Histopathological Study
Grossly excised tumor mass measures 26 × 18 × 11 cm. External surface of tumor is smooth and bosselated with breached capsule at places. Cut surface of tumor has solid and gelatinous appearance with microcysts filled with myxoid material (Fig. 1). Microscopically, tumor is paucicellular, consisting of small, uniform spindle and stellate cells with indistinct cell border. These cells have bland vesicular nuclei. Stroma shows abundant myxoid matrix with variable number of medium and large blood vessels with perivascular hyalinization and vascular hypertrophy (Fig. 2).
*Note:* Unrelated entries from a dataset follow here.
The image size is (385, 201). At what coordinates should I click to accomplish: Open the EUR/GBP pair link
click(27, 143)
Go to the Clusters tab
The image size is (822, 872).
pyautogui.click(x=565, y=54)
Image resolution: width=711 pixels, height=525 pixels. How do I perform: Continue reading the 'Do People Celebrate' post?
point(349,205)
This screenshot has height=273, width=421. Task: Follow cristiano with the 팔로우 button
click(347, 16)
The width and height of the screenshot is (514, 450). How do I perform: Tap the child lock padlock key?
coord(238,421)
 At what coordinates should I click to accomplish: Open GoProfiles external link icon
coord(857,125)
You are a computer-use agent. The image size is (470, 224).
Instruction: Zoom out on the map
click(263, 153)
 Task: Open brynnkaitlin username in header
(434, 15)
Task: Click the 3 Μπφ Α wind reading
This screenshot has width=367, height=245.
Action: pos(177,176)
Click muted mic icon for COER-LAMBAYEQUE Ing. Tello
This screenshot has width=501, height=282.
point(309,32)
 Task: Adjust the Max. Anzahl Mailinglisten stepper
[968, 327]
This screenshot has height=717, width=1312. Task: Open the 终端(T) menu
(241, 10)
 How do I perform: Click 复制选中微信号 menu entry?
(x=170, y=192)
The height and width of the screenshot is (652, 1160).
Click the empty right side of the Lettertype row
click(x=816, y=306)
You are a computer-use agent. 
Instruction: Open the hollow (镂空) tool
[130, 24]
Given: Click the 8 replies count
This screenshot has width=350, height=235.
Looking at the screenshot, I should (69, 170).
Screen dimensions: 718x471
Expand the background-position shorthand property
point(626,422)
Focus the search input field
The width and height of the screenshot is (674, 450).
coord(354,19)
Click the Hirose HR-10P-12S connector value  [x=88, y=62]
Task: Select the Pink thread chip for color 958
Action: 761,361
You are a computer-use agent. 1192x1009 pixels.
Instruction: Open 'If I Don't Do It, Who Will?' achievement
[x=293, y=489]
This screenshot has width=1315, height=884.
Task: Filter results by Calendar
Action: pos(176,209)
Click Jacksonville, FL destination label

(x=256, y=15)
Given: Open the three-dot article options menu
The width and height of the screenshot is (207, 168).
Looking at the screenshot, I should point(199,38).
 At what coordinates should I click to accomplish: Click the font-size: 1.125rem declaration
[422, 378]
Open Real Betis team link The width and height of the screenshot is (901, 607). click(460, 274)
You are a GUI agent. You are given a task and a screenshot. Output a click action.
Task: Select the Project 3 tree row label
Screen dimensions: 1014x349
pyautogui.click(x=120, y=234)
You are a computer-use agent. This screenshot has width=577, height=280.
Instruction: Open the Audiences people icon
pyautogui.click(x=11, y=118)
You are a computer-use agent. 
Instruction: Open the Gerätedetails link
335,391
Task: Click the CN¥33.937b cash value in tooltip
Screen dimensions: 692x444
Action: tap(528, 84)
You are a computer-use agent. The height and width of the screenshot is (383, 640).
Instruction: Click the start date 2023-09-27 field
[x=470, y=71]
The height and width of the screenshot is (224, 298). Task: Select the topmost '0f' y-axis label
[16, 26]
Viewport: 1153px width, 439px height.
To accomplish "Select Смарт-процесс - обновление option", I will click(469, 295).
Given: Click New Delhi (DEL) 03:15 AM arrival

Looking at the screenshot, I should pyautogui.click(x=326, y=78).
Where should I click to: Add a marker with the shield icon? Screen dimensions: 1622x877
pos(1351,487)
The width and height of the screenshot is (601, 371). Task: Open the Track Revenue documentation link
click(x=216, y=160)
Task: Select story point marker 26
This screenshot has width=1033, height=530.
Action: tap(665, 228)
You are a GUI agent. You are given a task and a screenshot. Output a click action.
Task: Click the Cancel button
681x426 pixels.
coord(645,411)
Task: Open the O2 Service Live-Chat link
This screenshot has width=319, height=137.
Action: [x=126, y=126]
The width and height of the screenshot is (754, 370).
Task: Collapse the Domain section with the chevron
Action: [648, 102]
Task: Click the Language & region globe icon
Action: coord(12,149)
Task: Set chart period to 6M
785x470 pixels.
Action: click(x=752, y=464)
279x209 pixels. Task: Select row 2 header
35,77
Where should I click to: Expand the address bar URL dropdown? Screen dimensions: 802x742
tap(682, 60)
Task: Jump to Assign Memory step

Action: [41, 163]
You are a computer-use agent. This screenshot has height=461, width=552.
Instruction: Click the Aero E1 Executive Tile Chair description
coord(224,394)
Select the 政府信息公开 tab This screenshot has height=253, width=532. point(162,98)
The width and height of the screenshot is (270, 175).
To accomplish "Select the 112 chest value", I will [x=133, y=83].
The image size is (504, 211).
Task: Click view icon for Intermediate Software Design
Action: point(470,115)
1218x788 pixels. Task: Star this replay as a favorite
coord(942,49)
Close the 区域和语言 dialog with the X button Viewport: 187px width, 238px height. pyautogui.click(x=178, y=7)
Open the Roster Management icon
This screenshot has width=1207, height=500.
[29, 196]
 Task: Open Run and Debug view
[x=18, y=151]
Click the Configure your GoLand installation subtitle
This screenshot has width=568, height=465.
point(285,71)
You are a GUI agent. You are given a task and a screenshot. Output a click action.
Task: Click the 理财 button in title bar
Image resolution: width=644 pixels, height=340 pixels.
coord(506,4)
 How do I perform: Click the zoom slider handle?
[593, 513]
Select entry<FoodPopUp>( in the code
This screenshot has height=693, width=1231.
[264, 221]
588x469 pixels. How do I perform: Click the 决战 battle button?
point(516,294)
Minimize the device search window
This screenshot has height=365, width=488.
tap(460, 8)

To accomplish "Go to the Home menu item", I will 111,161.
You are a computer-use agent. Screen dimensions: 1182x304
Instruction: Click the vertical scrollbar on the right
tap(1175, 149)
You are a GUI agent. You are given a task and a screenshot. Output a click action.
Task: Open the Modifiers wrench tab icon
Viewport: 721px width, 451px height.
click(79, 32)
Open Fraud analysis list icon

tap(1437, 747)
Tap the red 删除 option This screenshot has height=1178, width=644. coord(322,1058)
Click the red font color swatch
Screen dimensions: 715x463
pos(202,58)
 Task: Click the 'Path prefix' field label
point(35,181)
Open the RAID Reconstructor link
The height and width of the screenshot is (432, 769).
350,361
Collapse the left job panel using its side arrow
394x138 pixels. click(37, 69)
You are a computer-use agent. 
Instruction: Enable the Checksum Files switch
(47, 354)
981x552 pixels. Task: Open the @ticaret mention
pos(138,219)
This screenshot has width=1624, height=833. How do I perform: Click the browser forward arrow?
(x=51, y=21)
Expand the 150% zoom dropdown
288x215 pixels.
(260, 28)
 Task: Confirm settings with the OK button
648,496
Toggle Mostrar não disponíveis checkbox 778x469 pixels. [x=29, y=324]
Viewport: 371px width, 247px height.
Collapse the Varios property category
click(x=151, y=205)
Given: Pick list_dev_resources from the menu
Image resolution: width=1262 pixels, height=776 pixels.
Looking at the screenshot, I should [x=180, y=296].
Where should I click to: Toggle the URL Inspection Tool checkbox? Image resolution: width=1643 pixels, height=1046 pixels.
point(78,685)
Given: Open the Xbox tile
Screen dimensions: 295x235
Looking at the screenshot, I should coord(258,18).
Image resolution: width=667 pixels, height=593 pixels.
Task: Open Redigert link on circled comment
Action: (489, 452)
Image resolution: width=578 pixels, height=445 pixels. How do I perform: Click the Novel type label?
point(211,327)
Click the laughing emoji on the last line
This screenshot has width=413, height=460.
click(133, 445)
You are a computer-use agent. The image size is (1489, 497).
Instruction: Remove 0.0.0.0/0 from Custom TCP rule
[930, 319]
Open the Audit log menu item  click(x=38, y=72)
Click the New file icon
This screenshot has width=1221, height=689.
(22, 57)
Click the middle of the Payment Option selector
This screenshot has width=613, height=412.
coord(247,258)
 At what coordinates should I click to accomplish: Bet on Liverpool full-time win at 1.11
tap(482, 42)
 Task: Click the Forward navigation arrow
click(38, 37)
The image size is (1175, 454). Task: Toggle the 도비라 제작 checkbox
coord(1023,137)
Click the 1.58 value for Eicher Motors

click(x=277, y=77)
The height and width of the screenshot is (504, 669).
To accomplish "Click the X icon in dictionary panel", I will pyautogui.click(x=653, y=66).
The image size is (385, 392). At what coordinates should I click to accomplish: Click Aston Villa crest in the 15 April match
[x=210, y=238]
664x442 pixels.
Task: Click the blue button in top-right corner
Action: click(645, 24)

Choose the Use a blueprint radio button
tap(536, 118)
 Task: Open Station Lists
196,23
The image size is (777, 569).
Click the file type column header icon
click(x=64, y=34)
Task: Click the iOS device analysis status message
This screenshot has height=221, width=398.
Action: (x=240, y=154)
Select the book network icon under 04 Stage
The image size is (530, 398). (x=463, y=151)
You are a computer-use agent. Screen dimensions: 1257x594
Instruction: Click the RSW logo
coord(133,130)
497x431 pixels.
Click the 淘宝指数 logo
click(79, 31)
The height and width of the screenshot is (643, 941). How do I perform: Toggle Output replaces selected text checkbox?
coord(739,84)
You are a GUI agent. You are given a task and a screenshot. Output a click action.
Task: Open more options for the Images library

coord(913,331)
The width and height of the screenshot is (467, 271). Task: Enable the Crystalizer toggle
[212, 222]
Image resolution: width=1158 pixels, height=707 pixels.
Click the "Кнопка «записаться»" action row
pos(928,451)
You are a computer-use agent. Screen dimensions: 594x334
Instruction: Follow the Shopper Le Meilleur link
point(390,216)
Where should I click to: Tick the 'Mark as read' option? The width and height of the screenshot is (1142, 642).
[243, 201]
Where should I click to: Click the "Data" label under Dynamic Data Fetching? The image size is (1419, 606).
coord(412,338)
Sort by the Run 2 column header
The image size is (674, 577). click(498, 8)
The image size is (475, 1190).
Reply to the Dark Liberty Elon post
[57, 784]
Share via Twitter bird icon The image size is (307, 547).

At capsular breach site, tumor is infiltrated into adjacent skeletal muscle bundles. No necrosis or mitosis was seen in extensively sampled tissue. No significant pathology is noted in the hysterectomy with bilateral salpingo-oophorectomy specimen except submucosal leiomyoma.
Discussion
Diagnosis of DAA is clinically difficult and often missed as its incidence is low and its presentation mimics a lot of other pelvic and perineal lesions such as lipoma, abscess, vaginal cyst, bartholin cyst, pelvic and perineal soft tissue tumors, perineal hernia, etc. In the present case, based on USG, the clinical diagnosis of ovarian tumor was made. Histological differential diagnosis for DAA ranges from benign myxoid tumors, such as myxolipoma, myxoid neurofibroma, angiomyofibroblastoma, to low grade myxosarcoma. Histological hallmark of DAA is that vessels of varying calibers arranged haphazardly throughout the tumor. This distinctive vascular component helped in the present case to rule out most of the above mentioned tumors [1, 2].
Prognosis in DAA is very good with only two reported cases with metastatic disease followed by death having been reported. Although slow growing, these tumors have a local recurrence rate in the range of 9–72 %. Late recurrence may develop after several years; hence, long-term follow up is important. The major problem posed by this tumor is the need for mutilating surgery to avoid the recurrence, and that the DAA which are located in close proximity to vital organs such as bladder and rectum may cause difficulty in excision or may cause morbidity. Hence, multidisciplinary approach consisting of surgeons, gynecologists, and urologists is always resorted to [2, 3].
Conclusion
Deep aggressive angiomyxoma is a rare locally aggressive neoplasm, which can be mistaken clinically and histologically for several benign and low-grade malignant myxoid tumors. Hence, one should consider this entity for differential diagnosis of asymptomatic pelvic mass. Long-term follow up is necessary due to high rate of local recurrence. Complete margin-free excision is the must to avoid local recurrence.
Acknowledgments
The authors are grateful to the Department of Obstetrics and Gynecology and thankful to the Head, Department of Pathology, BLDEU’s Sri B M Patil Medical College and Hospital, Bijapur for their support and guidance in completion of this article.